[Task requirements] Pictures must not appear in the copy. Reproduce exactly, and only, the lines from the one with "Instruction: Click the" through the end of the data below.
──────── Entries provided
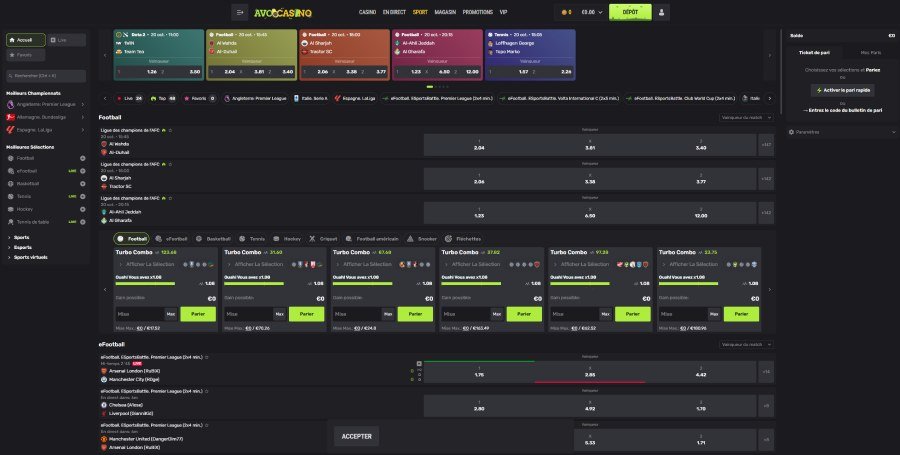
Task: Click the sidebar collapse menu icon
Action: coord(239,12)
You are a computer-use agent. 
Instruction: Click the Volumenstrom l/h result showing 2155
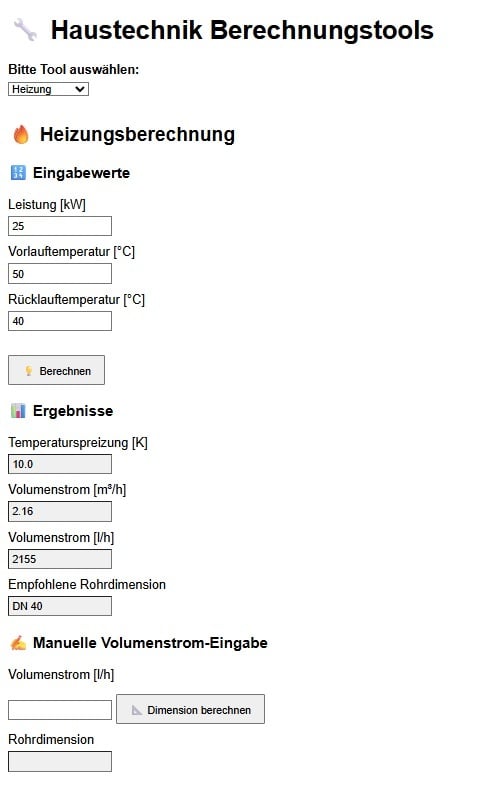pos(60,559)
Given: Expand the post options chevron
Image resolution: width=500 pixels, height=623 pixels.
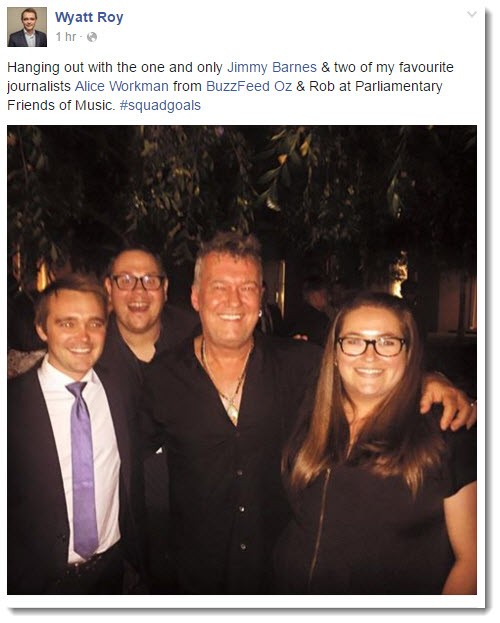Looking at the screenshot, I should [472, 15].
────────────────
[Output for this task]
Instruction: Click the Volumenstrom l/h result showing 2155
pos(60,559)
Given: Expand the post options chevron
Image resolution: width=500 pixels, height=623 pixels.
Looking at the screenshot, I should [472, 15].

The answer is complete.